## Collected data
Segment Open

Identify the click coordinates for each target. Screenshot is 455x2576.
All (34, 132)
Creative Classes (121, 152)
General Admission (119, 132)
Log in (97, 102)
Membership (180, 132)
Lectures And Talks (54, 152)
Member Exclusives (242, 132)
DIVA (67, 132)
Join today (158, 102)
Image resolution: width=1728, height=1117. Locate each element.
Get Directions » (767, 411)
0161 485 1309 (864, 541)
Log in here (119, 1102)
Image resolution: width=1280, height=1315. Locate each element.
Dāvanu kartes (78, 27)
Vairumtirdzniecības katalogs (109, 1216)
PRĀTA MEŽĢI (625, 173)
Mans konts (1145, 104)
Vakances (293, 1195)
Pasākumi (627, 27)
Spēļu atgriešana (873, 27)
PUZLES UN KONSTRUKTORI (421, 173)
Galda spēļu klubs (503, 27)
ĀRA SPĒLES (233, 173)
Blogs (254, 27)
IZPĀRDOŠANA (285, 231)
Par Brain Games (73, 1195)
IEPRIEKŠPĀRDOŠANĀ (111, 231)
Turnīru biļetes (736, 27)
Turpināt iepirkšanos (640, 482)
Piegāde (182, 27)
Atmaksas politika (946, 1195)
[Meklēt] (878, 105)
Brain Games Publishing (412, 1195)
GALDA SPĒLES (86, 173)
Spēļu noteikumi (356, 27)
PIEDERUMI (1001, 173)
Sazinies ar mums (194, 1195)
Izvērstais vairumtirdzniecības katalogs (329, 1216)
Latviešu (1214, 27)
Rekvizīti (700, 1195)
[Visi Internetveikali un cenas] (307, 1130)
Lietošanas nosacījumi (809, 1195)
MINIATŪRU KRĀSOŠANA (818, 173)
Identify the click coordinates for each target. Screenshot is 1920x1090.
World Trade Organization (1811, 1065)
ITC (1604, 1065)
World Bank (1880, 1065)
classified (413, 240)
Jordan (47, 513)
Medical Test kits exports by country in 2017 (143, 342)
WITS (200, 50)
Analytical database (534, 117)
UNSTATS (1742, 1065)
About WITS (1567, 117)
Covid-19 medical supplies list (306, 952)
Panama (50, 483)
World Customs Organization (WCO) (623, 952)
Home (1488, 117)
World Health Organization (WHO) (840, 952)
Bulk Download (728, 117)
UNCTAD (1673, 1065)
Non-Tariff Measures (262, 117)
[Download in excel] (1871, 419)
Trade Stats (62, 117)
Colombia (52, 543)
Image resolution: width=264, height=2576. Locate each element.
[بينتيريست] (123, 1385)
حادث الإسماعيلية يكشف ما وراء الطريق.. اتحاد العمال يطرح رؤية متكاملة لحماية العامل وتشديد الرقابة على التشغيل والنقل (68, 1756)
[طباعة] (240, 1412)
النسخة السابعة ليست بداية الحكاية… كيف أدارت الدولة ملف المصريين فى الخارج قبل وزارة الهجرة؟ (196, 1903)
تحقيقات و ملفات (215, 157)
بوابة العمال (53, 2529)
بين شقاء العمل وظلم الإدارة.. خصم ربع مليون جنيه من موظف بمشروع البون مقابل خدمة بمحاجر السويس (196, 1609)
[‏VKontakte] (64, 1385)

Segment Closed

Write out only the lines that run from the line containing "Galda spēļu klubs (503, 27)" through the line containing "Spēļu noteikumi (356, 27)", both included, exactly as they appear above.

Galda spēļu klubs (503, 27)
ĀRA SPĒLES (233, 173)
Blogs (254, 27)
IZPĀRDOŠANA (285, 231)
Par Brain Games (73, 1195)
IEPRIEKŠPĀRDOŠANĀ (111, 231)
Turnīru biļetes (736, 27)
Turpināt iepirkšanos (640, 482)
Piegāde (182, 27)
Atmaksas politika (946, 1195)
[Meklēt] (878, 105)
Brain Games Publishing (412, 1195)
GALDA SPĒLES (86, 173)
Spēļu noteikumi (356, 27)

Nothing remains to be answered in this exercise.